Maka Bapa-Ku yang di sorga akan berbuat demikian juga
terhadap kamu, apabila kamu masing-masing tidak mengampuni saudaramu dengan
segenap hatimu."
Nah, keterangan mengenai perumpamaan di atas,
di forumkriten.com dijelaskan bahwa ada seorang yang berhutang kepada
raja sebanyak 10,000 Talenta. Pada umumnya satu Talenta bernilai 60 Mina atau
6,000 Dirham. 1 Dinar adalah 2 Dirham. 1 Dinar adalah upah pekerja 1 hari
(Matius 20:2,13). Katakanlah upah kerja minimum sekarang ini ± Rp. 25,000.--
per hari. Maka uang Rp 25.000,-- setara dengan 1 Dinar Romawi, 1 Dirham adalah
setengah Dinar, jadi 1 Dirham yaitu Rp 12,500.--.
1 Mina bernilai 100 Dirham atau Rp 1,250,000.-- . Maka, 1 Talenta adalah mata uang dengan nilai 60 Mina atau 60 x Rp 1,250,000.-- = Rp 75,000,000.--.
1 Mina bernilai 100 Dirham atau Rp 1,250,000.-- . Maka, 1 Talenta adalah mata uang dengan nilai 60 Mina atau 60 x Rp 1,250,000.-- = Rp 75,000,000.--.
Dengan demikian, hutang yang
dimaksud dalam Matius 18:24 di atas menurut pengandaian ini adalah sebesar
10,000 x Rp 75,000,000.-- = Rp 750,000,000,000.-- (tujuh ratus lima puluh
milyar). Sebuah jumlah yang sangat besar. dan hamba itu mendapat mengampunan
hutang dari Raja sebesar nilai itu.
Namun, dilain pihak, hamba yang
telah diampuni hutangnya itu gagal memahami contoh dari Raja. Hamba itu tidak
kenal belas kasihan, ia menuntut pelunasan hutang dari sesamanya yang berhutang
kepadanya sebesar 100 Dinar (kira-kira Rp. 2,500,000.--), jumlah yang sangat
kecil jika dibandingkan dengan 10,000 Talenta (Rp. 750 milyar). Akhirnya, sikap
yang tidak berbelas kasihan ini mengucilkan ia dari belas kasihan Allah.
Seorang yang ingin menerima belas
kasihan dari Allah harus menunjukkan belas kasihan terhadap orang lain. Orang
yang telah mengalami pengampunan dari Allah bertanggungjawab mengampuni orang
lain. Inilah patokan dalam Kerajaan Surga. Raja itu menuntut seorang yang telah
dikasihani dengan menghapus hutangnya, harus juga menunjukkan sikap yang sama,
khususnya karena pelanggaran yang dilakukan sesamanya itu tidak ada artinya
jika dibandingkan hutang manusia kepada Allah. Pengampunan yang dimaksudkan
oleh YESUS harus juga tidak ada batasnya, Inti dari perumpamaan ini jelas bahwa
orang yang tidak mengampuni tidak menerima pengampunan dari Allah.

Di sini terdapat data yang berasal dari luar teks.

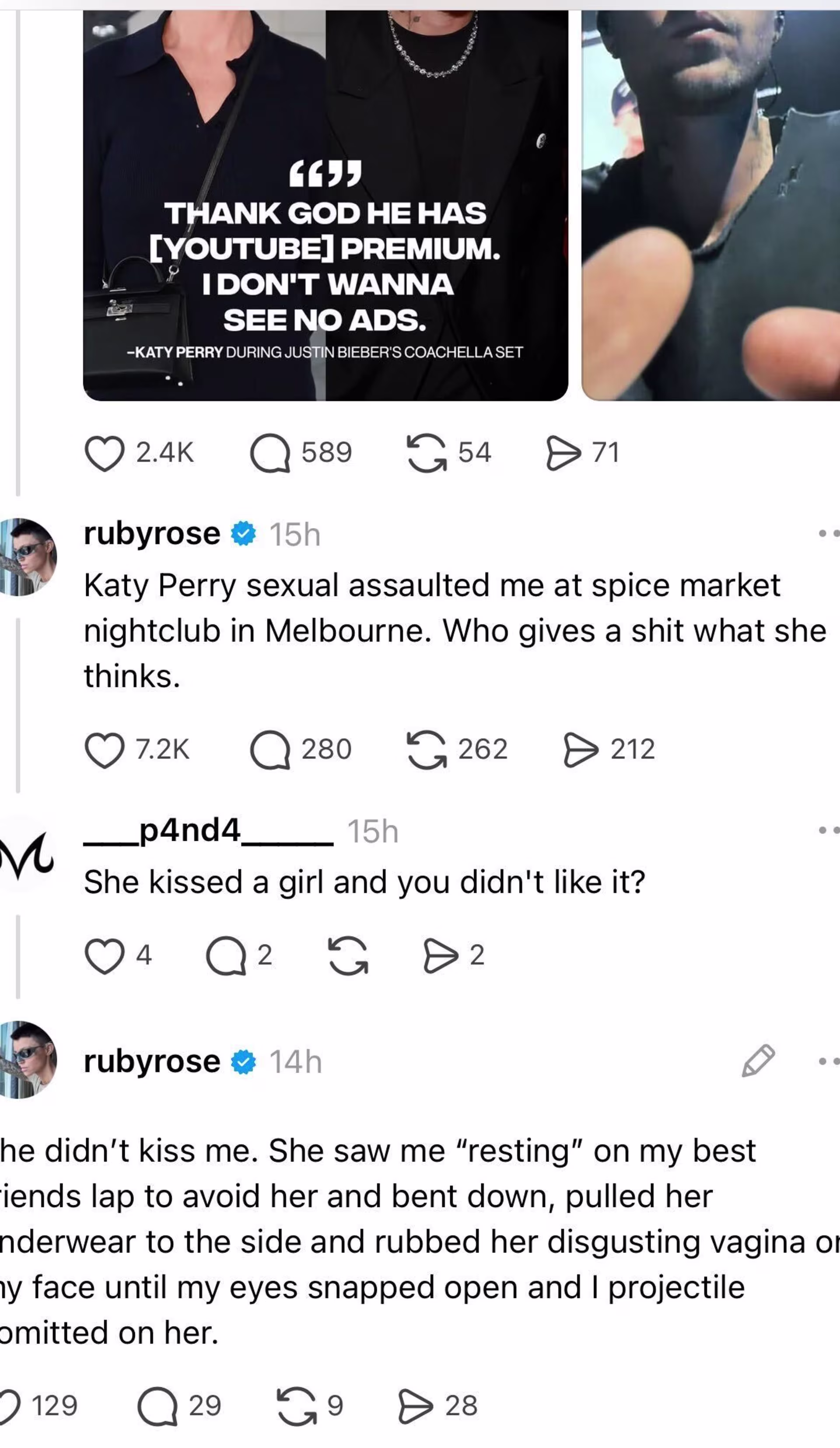Open edit history pencil on rubyrose 14h post
The height and width of the screenshot is (1448, 840).
click(x=759, y=1061)
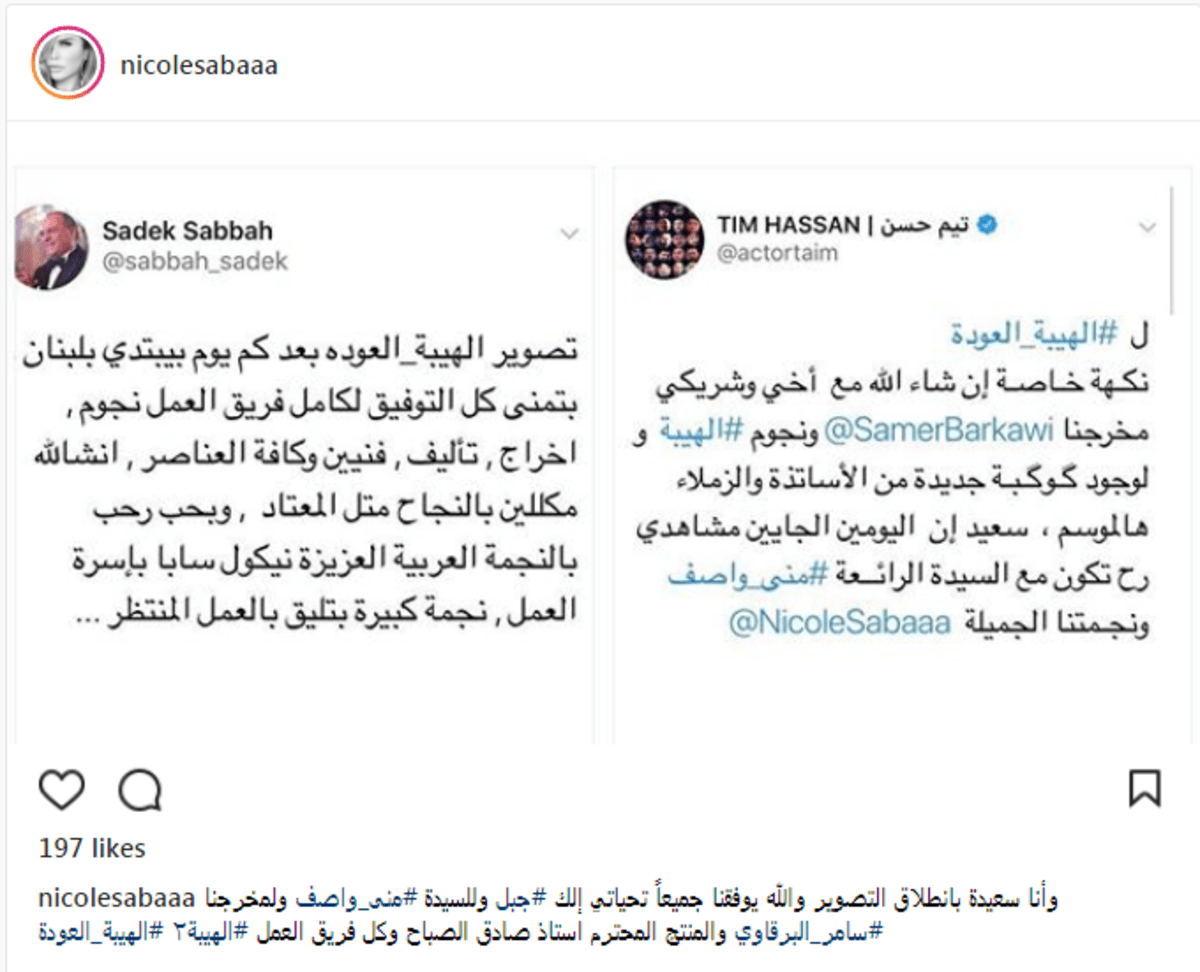Follow the @NicoleSabaaa mention in tweet

[x=838, y=624]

Mengapa kita tidak mau dan
merasa sulit untuk mengampuni ?
di sabda.org disebutkan ada 3
alasan utama mengapa kita sulit mengampuni orang lain :
1. Tidak sadar seberapa besar telah
diampuni.
Kita tidak memiliki kesadaran yang cukup dalam
mengenai seberapa besar diri kita telah diampuni. Dosa orang lain terhadap kita
bukanlah apa-apa bila dibandingkan dosa kita terhadap Allah -- tetapi Dia telah
mengampuni kita.
2. Tidak menyimpan rasa benci.
Menyimpan rasa benci atau kemarahan terhadap
orang lain yang telah menyakiti kita memberi kita kuasa dan kendali atas
perasaan tersebut, dan saat kita menyerah, kita merasa sedikit tidak berdaya.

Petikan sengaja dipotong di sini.